Does anyone know what the "Layer 4 hash value" is mentioned in the documentation under ssl-l4-fallback?

Our standard SSL content rules look like:

  content layer5rule
    vip address
    port 443
    protocol tcp
    application ssl
    advanced-balance ssl
    add service server1.dmz_ssl
    add service server2.dmz_ssl

advanced-balance SSL is supposed to use the SSL3 session ID for stickiness. It seems to me that this shouldn't be very sticky. Our Apache servers have MaxKeepAliveRequests 100. I'd expect a new SSL3 session ID after 100 requests. Round-robin load balancing should kick in and the user could possibly end up on a different server.

The comments around the Layer 4 hash value make me suspect that something more complicated is happening though. Why is it that this stickiness works at all?

Everyone's tags (2)
Cisco Employee

Re: CSS 11500 SSL Stickiness

The MaxKeepAliveRequests directive limits the number of     requests allowed per connection

this is per not related to the ssl sessionid which is only sent at the beginning of the connection.

Check the SSLSessionCacheTimeout if you want to play with session id timeout.

Personnally, I would suggest you don't touch anything.

This method has been working for many people for a long time.

If you have a sticky issue, open a TAC case and we can assist you.

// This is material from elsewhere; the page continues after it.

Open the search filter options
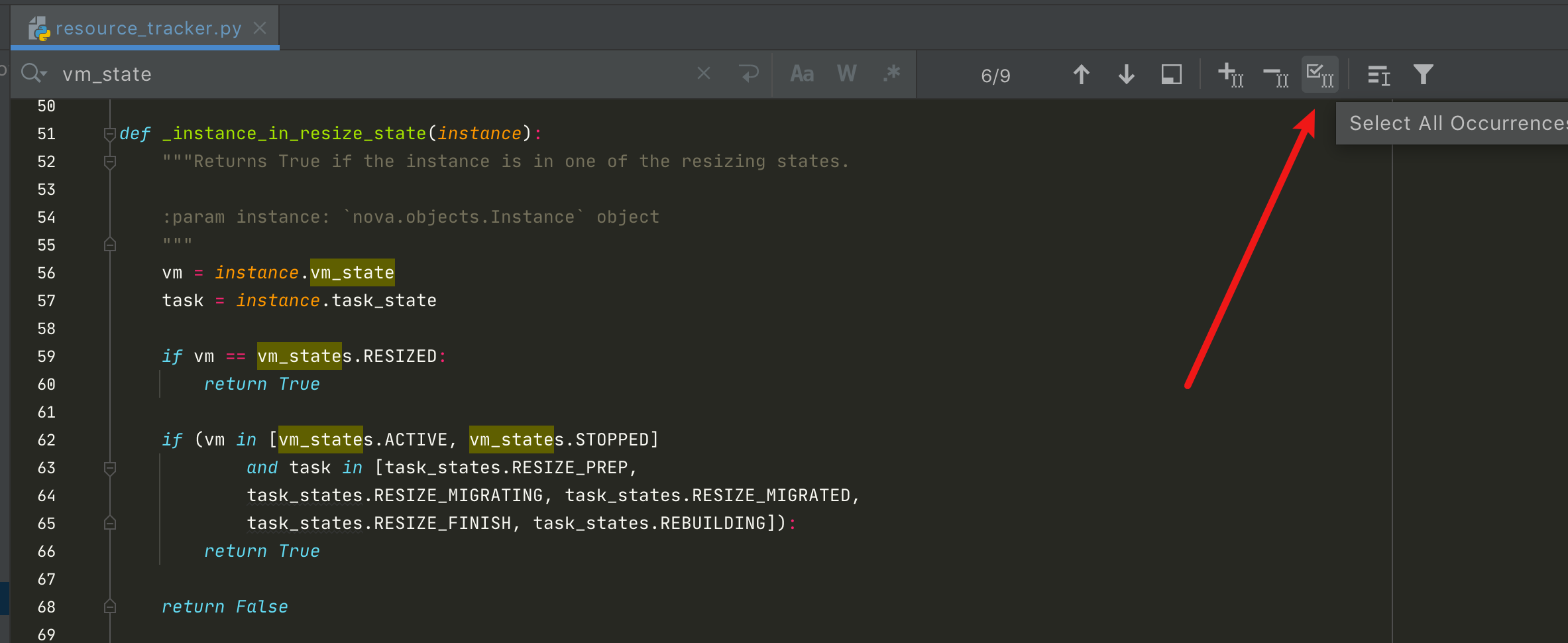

Also be aware that old SSL version do not have the session id, so you can't stick those clients.


Cisco Employee

Re: CSS 11500 SSL Stickiness

generally advanced-balance ssl is not the best sticky for L4 ssl, since today many server s and clients (IE in particular) will renegotiate session id . ssl l4 fallback comes into play only when ssl is V2 or 3 packets go in either direction in beginning (retransmissions) without session id. here is how it works

This command is to insert  L4 hash value to sticky table when CSS sees
SSL hello or SynACK re-transmittions more than 3 times,which means CSS
will use L4 src-ip sticky from now on, not using SSL session ID for

Default is ssl-l4-fallback enable and behaves as explained above.

If you disable, CSS will not fall back to L4 even it sees many

In the real world situation, we way only see this problem that CSS
loading more traffic to one server (due to original behavior of L4 fall
back) than another if user has some kind of NAT device or mega-proxy in front which
will make CSS see limited tuple of src-ips and ports.

When that tuple tries many re-transmittions, You will see CSS falling
back to L4 from SSL sticky.

Generally if you are loadbalancing ssl at layer4 you should be using src-ip sticky rather than session id. Again this is problematic in the megaproxy instance
in which case you may wan tto consider terminating ssl on the css (would need an ssl card) and using cookie sticky.